Gummy bears and other forms of gelatin are used in the pharmaceutical industry to encapsulate biologically active substances such as medication and vitamins, protecting against oxidation and overly quick release. Nanopores in gelatin have a significant influence on the material’s properties, yet are difficult to study. Now, using gummy bears, researchers at Technische Universität München (TUM; Germany) have determined relevant gelatin properties using positron-annihilation-lifetime spectroscopy (PALS).1
In PALS, a beam of positrons is directed at the gummy bear. If a positron encounters an electron, the two particles briefly form an exotic atom-like object called positronium, then annihilate, producing two photons, each with a 0.511 MeV energy (in positronium decay, three photons of lower energy are very occasionally produced instead).

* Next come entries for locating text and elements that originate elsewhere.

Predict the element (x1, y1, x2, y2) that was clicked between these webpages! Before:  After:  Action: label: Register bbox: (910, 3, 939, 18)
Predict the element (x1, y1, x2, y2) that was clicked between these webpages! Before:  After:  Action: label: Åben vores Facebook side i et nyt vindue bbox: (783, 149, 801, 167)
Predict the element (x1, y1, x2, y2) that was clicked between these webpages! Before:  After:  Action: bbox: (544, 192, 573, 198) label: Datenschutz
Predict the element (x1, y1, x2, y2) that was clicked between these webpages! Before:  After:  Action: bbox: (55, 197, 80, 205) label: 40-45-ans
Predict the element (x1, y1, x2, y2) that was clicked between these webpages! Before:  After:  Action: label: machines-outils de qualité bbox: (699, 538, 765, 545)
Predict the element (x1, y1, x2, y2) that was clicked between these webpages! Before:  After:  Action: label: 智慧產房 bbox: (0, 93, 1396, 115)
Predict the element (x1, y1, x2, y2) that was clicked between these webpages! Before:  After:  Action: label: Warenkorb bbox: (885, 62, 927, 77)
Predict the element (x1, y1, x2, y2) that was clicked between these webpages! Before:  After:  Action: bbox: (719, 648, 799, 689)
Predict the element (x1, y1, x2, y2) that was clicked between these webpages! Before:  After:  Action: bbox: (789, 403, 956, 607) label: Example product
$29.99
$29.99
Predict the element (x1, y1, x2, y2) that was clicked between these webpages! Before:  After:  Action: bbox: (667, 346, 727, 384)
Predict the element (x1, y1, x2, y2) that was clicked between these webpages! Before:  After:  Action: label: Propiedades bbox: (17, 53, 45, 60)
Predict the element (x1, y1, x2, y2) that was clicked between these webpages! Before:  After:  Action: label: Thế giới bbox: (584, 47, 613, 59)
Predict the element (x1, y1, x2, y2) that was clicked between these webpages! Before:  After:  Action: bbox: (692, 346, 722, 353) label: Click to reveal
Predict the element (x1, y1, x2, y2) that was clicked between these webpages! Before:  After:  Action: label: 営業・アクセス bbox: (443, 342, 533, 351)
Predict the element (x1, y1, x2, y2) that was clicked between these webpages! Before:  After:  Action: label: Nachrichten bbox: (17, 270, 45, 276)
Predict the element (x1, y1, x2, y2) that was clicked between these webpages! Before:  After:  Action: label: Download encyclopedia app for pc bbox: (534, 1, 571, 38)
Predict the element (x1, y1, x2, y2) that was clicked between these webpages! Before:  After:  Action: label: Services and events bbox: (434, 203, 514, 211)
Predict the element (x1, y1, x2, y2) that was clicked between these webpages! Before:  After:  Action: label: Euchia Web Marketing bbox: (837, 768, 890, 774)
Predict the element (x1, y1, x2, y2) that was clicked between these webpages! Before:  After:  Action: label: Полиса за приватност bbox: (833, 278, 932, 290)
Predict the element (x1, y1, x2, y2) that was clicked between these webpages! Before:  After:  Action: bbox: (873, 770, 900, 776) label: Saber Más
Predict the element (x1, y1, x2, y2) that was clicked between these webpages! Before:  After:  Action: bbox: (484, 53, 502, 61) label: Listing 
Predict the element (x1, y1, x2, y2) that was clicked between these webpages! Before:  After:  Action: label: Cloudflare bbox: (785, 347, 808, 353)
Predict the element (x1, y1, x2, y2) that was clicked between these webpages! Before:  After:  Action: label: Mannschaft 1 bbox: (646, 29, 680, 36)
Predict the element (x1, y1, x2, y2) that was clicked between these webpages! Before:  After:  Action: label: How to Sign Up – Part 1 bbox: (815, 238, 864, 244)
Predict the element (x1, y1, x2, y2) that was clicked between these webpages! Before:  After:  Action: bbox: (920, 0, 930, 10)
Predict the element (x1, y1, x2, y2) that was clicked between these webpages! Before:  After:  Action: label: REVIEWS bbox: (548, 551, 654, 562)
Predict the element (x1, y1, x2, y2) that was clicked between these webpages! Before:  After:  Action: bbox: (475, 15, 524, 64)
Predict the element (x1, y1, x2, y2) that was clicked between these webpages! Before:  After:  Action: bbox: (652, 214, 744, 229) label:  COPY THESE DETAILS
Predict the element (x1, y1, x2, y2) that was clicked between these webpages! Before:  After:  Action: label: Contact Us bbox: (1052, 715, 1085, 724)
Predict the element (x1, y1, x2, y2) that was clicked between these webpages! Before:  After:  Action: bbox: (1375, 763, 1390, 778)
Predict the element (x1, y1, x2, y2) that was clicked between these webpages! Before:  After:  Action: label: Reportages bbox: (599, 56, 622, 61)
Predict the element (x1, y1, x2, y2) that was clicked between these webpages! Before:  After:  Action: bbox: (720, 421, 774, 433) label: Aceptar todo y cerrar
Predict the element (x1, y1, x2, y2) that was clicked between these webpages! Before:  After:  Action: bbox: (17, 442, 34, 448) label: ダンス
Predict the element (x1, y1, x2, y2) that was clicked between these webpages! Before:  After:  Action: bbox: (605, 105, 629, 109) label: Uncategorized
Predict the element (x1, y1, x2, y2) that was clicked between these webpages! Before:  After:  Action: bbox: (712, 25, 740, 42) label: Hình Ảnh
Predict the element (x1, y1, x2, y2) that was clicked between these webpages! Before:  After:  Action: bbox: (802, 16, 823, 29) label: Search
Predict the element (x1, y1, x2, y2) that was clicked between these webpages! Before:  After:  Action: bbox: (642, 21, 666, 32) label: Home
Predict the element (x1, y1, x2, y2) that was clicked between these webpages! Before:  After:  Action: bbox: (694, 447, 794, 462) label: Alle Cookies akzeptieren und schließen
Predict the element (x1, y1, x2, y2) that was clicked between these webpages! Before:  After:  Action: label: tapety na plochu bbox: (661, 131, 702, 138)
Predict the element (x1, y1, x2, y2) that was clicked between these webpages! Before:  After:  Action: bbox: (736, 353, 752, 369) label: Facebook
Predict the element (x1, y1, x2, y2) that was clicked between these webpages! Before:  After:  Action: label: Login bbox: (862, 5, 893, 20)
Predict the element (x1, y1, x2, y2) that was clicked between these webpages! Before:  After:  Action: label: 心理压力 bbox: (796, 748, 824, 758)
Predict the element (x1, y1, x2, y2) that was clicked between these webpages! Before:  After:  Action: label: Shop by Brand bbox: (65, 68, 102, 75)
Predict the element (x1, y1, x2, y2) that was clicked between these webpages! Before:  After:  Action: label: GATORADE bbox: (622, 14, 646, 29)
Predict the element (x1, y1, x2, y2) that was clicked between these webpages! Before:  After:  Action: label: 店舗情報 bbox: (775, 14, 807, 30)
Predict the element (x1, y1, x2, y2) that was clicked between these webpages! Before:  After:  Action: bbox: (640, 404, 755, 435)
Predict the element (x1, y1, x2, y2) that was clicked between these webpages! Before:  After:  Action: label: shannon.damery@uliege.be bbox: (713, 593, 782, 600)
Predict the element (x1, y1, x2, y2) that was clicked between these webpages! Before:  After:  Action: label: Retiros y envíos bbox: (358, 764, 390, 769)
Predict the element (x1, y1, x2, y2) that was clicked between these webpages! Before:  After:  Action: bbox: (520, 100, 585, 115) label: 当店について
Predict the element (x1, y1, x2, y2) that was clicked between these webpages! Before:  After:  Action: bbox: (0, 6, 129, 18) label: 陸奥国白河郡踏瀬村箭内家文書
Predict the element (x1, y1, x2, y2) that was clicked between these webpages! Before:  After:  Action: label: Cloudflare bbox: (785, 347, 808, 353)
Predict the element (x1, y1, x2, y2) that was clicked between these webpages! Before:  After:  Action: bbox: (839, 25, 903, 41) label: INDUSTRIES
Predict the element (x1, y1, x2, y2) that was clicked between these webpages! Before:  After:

Using sodium (22Na) as a positron source, the scientists bombarded red gummy bears at various stages of wetness with positrons to model gelatin capsules dissolving in the stomach. Results of photon measurements showed that positronium lasts 1.2 and 1.9 ns (avg.) in dry and saturated bears, respectively. From these lifetimes, the scientists then deduced the number and size of nanopores in the bear material. The nanopore size was inferred by applying a semi-empirical quantum-mechanical model in which the the radial Schrödinger equation was solved for a spherical cavity containing a single unit of positronium. Saturation with water, which increases a gummy bear’s volume by 2.5 times, also leads to formation of voids with a size of 84.3 Å (avg.). As-purchased bears had 51.6 Å pore sizes (avg.); and dry (dehydrated under heat and partial vacuum for 3 days) and superdry (packed in silica-gel desiccant and left for 2 years) gummy bears had pore sizes of 47.1 and 33.5 Å (avg.), respectively. The experiments were redone many times to ensure repeatability.
“The larger the free volume [of the nanopores], the easier it is for oxygen to penetrate it and harm the medication, but also the less brittle the gelatin,” says Christoph Hugenschmidt, a physicist at TUM. The positronium nanopore-determining technique can also be applied to other substances such as polymers and inorganic glasses.
REFERENCE
1. C. Hugenschmidt and H. Ceeh, J. Physical Chemistry B (2014); doi: 10.1021/jp504504p.